Rusununguko Secondary School is situated under Munyanyi village in ward 10 under Chief Ndanga in Shurugwi District. The school was established in 1981 after the end of the liberation struggle and the gain of independence of Zimbabwe. It attained its name 'Rusununguko' which is a Shona word to mean freedom which the country got after the independence on 18 April 1980. Before its establishment, the only school which was in this area was Ndawora Primary School, the then St Pauls primary during the liberation struggle.

It must not be confused with Rusunguko High School near Melfort, Bromley and Marondera.

During the construction of this school, secondary students were accommodated under trees at Ndawora primary school which is on the side of the river Mutorahuku which divides these two schools.

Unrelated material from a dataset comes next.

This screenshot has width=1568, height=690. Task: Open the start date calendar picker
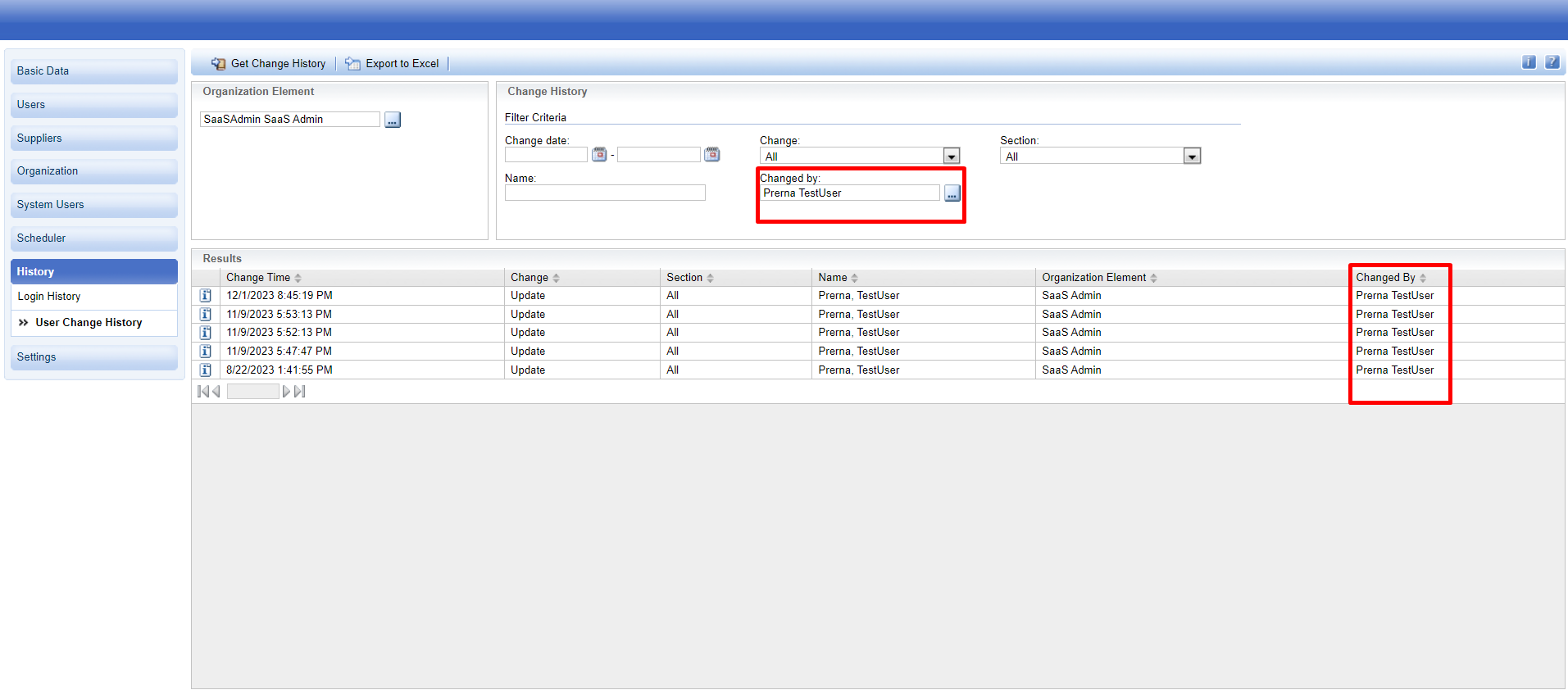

During the black empowerment efforts and education for all which were initiated by President Robert Mugabe, Rusununguko became a high school with the first A level stream starting in 2004. At the same time, the President donated 10 computers which saw the school using computers for the first time since its establishment. A great performance was produced by the students on that stream as there were 4 students who scored 10 points which was not expected as they started A level without enough teachers and study materials. During the 1990s, Rusununguko secondary was rated one of the best day schools in Shurugwi district with a third award which they earned in 1999 for best O level performance. Since the establishment of A level the pass rate was over 75% with the highest record of 14 points recorded in 2007 with Alfred Shumba one of the former students and a minimum of 0 points recorded on several occasions. Now Rusununguko is accommodating students who come from the surrounding communities and school for both A level and O level. It is rated higher than the surrounding schools at O level even though its pass rate is very poor, average 7% but the performance is quite good for A level. Rusununguko has recorded the highest past rate ever for A level of above 90% in 2010 though the highest points recorded that year were 12 points from a couple of students.

The school offers commercial and arts subjects at A level and O level and it is likely that in the coming 5 or more years it may start offering sciences. Since the establishment of the school in 1981, it has recruited students which exceed 10,000 students which has been a result of the introduction of A level classes, with the increasing number leading to a shortage of classes.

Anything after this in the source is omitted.